Maybe stewardship season, this month where we live out love, is the perfect time to do some cleaning. We, as a church, could always us a good house cleaning. Often, we get sluggish and stuffy and stuck in our normal ways of doing things. And as we’ve talked about with Jesus’ healing and helping on the Sabbath day, sometimes our rituals turn into our religion and our customs become our creeds. As we think about the one, the lost or lonely, the hurt and depressed, we need to realize that we, ourselves, are lost many days too. We need to clean up our own lives and this church to find out if anyone feels left out or abandoned by faith. If so, how will we go about cleaning things up? How might we think more about making this place a harbor of love on a turbulent societal sea? We must, every now and then, sweep through this church and our institutional religion and make sure that we aren’t actually more in love with the dwelling place of God than with the dwelling presence of God.
At other times, as we live out love in this city, we might simply need to sit and wait. We didn’t read the third parable in this lost and found collection of parables. The story right after the ones about the sheep and the coin is the prodigal son. We all know the story. The son goes to his father and asks for his inheritance and to be out on his own.

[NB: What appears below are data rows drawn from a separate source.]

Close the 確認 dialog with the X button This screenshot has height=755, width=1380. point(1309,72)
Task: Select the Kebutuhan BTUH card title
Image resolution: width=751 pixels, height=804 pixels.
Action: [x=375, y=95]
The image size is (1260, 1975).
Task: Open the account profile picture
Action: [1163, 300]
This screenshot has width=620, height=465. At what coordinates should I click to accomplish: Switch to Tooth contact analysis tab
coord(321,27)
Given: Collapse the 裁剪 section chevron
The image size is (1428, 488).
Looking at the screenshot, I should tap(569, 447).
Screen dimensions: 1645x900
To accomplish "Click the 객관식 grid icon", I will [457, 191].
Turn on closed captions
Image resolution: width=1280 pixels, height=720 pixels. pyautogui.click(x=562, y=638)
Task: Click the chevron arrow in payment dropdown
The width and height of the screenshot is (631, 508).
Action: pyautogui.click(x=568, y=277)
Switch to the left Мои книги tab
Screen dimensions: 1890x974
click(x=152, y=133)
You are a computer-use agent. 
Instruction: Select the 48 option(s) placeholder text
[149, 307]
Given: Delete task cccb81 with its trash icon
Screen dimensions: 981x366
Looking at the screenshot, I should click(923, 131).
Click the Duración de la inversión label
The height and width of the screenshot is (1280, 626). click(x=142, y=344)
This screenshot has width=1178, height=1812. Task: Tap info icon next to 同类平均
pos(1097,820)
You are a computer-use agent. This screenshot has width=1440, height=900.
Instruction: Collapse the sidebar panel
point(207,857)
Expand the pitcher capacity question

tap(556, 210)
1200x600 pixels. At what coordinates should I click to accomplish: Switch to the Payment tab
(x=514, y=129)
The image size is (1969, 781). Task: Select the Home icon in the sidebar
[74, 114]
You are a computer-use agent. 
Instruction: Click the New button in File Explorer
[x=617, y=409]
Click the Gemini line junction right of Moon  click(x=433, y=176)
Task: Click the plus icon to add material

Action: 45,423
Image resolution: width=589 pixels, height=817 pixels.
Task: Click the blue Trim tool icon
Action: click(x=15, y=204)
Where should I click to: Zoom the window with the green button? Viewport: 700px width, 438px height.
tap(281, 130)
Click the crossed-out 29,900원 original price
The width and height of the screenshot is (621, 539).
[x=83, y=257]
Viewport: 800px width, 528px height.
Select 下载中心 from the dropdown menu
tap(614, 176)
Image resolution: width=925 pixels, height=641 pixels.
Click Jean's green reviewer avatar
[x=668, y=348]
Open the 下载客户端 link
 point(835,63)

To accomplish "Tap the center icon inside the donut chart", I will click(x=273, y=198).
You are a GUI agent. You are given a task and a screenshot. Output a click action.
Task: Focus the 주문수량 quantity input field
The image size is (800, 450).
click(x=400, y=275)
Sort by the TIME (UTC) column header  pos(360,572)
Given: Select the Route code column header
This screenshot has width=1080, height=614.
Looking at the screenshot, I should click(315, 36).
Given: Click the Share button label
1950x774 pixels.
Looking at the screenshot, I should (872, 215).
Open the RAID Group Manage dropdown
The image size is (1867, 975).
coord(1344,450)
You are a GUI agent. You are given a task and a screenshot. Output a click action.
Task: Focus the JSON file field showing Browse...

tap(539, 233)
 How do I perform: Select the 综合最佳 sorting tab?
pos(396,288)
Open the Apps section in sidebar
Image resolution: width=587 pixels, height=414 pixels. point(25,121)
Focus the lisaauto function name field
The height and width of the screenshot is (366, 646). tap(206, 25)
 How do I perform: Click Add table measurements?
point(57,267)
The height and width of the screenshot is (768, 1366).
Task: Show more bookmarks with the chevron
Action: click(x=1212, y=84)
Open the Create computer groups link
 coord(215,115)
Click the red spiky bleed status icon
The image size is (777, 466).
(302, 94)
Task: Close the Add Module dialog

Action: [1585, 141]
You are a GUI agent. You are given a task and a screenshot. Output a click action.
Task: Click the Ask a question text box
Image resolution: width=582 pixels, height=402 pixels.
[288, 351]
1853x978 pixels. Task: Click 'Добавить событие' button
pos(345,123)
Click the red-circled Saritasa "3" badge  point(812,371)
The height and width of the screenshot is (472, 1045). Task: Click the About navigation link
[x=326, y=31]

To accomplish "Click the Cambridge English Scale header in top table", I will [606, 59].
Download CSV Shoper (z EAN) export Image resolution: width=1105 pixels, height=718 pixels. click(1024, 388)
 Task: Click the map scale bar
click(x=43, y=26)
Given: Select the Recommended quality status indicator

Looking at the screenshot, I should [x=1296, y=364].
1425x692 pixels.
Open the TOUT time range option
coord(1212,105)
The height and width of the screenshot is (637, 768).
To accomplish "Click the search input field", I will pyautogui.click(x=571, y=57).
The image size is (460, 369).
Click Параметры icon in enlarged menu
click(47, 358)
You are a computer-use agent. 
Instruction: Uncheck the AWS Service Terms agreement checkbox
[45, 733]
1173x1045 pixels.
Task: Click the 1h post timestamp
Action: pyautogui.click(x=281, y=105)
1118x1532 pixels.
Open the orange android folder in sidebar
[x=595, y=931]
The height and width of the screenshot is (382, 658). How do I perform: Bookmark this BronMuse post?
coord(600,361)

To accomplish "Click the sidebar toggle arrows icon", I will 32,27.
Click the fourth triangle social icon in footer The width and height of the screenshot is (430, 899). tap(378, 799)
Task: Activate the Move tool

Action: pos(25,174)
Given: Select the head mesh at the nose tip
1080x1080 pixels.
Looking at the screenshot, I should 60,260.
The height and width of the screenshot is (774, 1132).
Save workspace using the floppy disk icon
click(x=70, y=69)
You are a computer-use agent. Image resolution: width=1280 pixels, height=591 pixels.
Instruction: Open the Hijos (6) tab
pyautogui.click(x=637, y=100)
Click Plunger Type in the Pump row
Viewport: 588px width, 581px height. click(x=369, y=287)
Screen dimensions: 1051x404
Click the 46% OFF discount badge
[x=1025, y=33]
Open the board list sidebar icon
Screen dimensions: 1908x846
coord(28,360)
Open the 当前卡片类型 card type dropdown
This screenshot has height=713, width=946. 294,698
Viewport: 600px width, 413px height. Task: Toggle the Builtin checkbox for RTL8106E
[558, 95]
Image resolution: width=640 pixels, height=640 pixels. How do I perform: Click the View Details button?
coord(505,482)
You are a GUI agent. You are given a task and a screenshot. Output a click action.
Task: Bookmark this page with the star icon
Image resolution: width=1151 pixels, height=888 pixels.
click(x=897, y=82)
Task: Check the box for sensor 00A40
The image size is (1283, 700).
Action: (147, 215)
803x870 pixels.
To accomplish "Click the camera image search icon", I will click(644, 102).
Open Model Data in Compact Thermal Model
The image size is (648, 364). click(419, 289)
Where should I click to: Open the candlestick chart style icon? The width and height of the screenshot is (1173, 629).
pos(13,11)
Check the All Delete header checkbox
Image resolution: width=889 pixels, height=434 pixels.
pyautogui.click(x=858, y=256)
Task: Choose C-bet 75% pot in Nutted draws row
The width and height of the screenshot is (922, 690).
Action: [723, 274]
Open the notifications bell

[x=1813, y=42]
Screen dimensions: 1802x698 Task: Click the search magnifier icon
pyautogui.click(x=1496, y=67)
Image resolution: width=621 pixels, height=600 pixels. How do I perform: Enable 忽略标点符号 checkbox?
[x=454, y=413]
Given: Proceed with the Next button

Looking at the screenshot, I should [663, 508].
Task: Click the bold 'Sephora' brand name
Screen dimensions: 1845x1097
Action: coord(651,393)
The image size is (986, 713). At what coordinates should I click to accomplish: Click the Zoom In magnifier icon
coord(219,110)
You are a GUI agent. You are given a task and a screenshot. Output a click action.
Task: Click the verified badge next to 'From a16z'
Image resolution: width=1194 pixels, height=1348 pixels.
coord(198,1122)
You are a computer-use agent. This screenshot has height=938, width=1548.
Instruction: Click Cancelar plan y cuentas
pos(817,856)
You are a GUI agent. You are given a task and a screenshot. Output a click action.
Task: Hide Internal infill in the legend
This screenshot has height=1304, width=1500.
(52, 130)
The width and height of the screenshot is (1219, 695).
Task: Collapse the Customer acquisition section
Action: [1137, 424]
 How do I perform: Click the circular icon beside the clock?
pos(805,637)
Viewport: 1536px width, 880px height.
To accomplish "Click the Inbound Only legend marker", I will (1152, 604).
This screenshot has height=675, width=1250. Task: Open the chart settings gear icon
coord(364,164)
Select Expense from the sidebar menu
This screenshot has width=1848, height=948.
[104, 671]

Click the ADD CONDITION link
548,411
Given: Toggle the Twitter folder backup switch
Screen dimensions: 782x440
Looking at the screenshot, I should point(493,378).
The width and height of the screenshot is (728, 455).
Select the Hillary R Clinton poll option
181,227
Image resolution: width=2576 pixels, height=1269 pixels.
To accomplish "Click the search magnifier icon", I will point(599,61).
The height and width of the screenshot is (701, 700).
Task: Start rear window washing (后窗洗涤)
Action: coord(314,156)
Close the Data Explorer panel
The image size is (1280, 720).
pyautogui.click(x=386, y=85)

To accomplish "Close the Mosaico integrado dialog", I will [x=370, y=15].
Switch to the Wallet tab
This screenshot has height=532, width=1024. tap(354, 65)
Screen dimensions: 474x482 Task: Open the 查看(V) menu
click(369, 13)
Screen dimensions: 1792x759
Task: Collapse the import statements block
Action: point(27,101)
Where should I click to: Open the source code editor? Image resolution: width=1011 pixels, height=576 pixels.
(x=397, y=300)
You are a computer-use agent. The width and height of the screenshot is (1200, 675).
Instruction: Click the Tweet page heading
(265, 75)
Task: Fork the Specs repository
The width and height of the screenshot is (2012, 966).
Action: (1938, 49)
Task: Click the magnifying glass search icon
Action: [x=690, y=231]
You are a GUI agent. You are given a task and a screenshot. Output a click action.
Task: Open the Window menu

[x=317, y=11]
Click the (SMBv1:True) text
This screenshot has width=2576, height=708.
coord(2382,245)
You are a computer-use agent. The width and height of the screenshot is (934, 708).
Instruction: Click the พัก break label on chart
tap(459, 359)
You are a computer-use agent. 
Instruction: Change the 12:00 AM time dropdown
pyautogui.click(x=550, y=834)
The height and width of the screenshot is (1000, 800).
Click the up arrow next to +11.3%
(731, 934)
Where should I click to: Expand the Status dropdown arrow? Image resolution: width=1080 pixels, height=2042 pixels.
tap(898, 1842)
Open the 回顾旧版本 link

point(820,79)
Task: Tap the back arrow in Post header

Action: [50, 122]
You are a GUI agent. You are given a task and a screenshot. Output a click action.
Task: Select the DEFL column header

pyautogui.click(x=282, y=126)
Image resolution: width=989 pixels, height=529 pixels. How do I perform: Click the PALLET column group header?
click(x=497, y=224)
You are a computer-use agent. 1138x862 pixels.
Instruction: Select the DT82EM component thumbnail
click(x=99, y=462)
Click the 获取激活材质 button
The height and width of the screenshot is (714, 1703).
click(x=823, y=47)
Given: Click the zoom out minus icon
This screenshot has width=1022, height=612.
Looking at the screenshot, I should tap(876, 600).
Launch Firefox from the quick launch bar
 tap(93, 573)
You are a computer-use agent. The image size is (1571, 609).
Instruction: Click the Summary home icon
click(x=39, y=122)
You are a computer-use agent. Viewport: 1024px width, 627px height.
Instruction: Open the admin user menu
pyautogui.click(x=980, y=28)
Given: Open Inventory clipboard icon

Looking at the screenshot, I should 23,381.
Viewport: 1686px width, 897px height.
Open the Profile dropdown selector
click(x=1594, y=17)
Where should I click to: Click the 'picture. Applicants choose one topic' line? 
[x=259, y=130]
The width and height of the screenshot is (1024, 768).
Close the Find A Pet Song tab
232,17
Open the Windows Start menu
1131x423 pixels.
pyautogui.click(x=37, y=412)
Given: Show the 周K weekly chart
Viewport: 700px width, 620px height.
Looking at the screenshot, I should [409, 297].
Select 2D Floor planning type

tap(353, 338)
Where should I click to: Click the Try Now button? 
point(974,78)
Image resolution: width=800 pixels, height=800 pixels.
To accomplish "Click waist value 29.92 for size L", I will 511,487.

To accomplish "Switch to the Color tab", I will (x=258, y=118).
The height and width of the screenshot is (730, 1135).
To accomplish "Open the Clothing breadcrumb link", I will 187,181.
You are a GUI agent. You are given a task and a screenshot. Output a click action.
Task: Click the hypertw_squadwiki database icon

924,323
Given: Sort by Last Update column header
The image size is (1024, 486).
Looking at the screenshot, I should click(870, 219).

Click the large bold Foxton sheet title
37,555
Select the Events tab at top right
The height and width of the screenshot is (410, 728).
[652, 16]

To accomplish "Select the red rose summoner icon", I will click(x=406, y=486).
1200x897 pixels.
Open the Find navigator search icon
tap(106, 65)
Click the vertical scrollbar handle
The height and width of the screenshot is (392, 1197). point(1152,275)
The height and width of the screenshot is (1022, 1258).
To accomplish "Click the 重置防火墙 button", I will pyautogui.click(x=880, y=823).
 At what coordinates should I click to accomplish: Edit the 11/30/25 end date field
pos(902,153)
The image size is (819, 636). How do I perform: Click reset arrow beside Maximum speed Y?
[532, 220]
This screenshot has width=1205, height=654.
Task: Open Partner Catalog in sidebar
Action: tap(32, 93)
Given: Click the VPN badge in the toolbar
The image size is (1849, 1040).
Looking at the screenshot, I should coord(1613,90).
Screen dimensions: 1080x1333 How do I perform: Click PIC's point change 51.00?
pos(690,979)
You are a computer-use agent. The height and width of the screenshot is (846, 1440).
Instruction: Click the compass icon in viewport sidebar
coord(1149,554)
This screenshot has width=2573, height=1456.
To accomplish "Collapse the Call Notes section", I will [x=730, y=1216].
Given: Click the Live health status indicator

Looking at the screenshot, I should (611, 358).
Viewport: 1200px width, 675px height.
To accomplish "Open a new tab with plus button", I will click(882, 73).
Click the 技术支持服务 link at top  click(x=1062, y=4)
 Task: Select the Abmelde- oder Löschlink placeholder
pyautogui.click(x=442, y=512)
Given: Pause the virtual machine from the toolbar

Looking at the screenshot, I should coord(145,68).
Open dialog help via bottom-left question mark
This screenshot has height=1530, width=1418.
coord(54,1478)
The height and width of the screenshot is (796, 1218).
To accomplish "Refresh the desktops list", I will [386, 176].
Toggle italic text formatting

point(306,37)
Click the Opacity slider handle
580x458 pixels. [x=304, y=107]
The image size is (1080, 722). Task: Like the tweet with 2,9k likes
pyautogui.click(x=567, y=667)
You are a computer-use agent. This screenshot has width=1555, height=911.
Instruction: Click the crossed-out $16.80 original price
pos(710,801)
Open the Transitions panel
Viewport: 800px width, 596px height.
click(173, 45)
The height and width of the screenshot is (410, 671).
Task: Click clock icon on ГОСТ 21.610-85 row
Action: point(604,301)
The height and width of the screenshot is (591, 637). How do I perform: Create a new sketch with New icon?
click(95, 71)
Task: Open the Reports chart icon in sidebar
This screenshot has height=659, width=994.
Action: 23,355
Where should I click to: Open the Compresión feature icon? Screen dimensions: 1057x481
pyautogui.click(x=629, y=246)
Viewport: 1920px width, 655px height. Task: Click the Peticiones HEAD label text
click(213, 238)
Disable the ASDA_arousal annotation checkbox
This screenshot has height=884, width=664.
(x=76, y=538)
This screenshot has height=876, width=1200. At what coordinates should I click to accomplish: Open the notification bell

He thought he knew better than his father, knew better than God. And so, he set out to live a bountiful life. But he squandered his money and became destitute, poor, and alone. He thought that he had no one that loved or believed in him. But he did. His father still loved him and was waiting for him, eager to throw a party, eager to lavish love on his lost son.
That’s the thing, when the son ran away, he had no reason to think the door would be left open for him, that there was a loving invitation for him to return. The son had no reason to believe that the father would be eagerly and excitedly waiting for his homecoming. There is power in simply waiting in love for those who have nowhere to turn.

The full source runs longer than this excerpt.